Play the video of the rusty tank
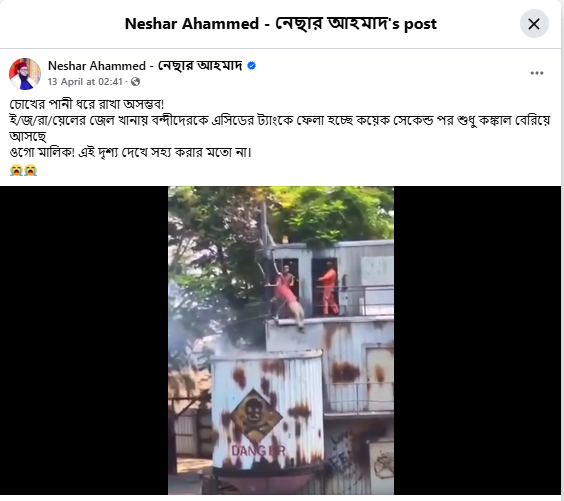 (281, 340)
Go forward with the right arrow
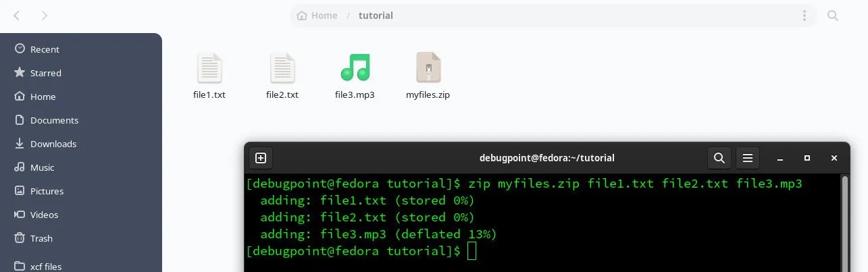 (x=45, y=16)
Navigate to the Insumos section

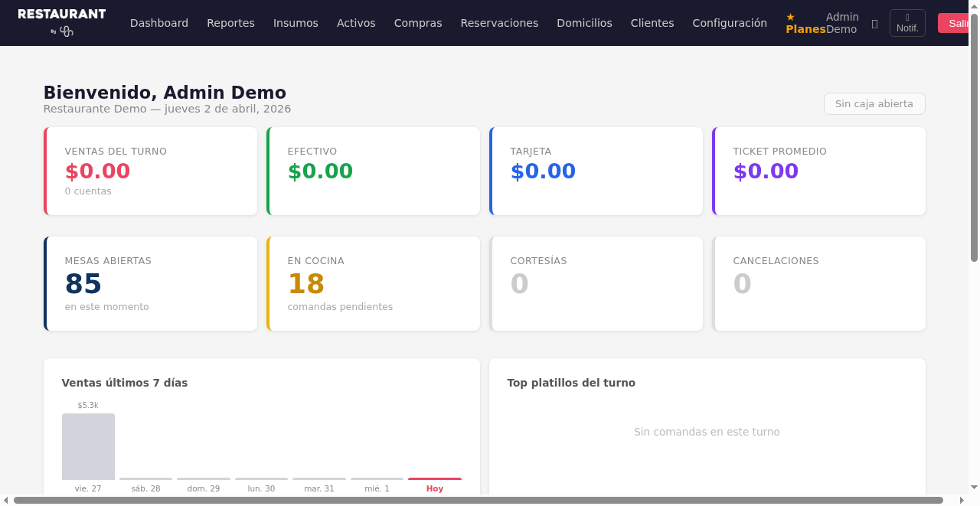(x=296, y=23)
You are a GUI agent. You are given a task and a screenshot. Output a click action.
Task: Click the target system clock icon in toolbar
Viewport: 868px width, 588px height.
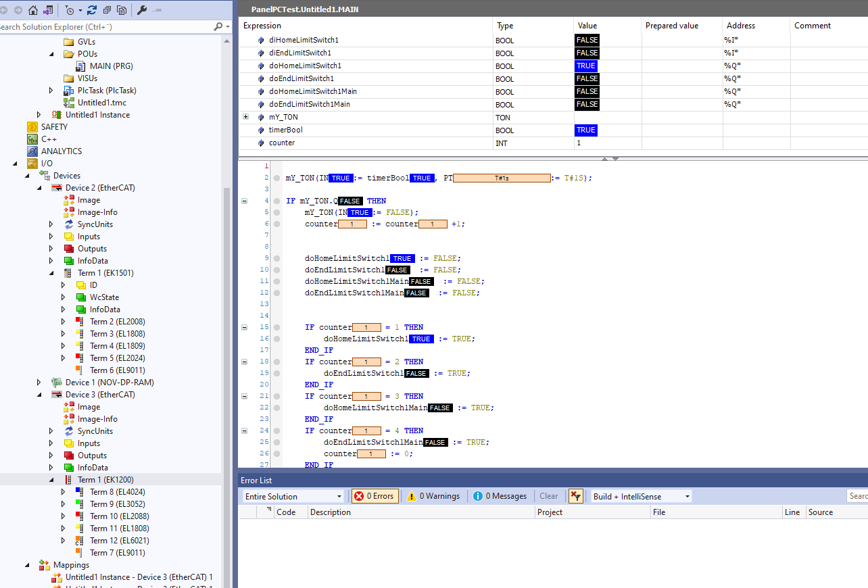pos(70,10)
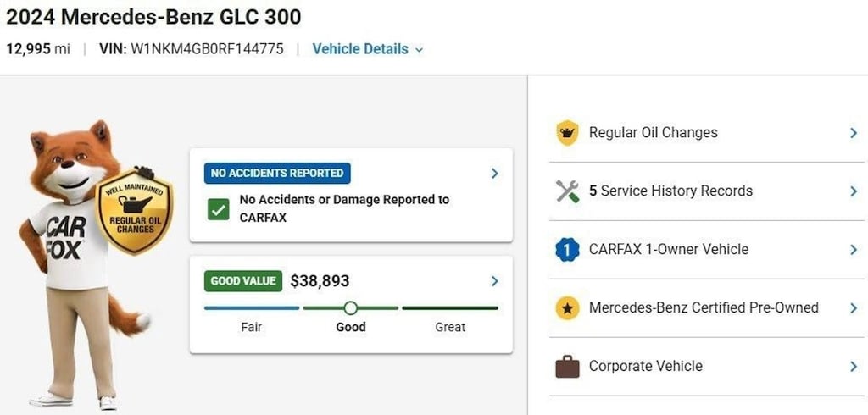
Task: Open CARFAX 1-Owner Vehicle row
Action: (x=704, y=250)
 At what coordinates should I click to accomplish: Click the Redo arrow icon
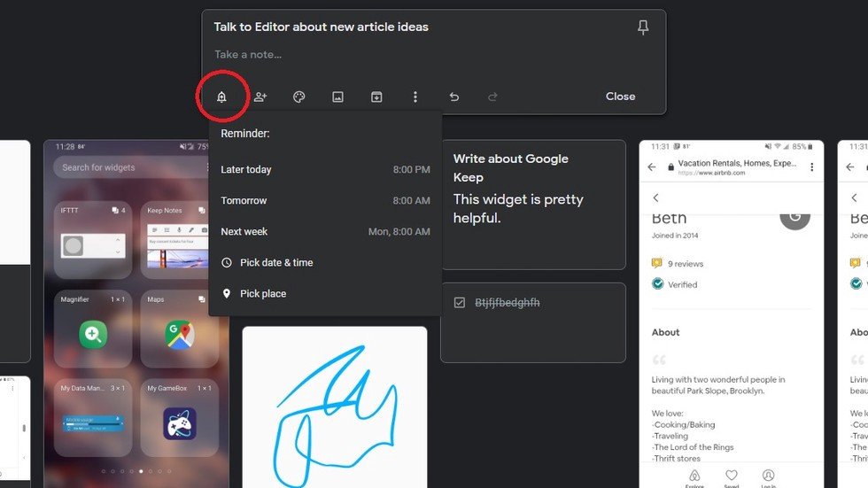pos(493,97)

* * *

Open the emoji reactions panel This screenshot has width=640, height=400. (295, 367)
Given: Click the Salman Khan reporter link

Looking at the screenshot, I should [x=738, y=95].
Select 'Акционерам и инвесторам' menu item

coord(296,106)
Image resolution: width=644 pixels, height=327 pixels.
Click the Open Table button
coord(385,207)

Your objective → The material above holds pictures; leave them out. Repeat exactly the lines from the one containing "Navigate to the Insumos section" through the one containing "Task: Click the", and nothing else.

Answer space →
Navigate to the Insumos section

(x=296, y=23)
You are a GUI agent. You are given a task and a screenshot. Output a click action.
Task: Click the target system clock icon in toolbar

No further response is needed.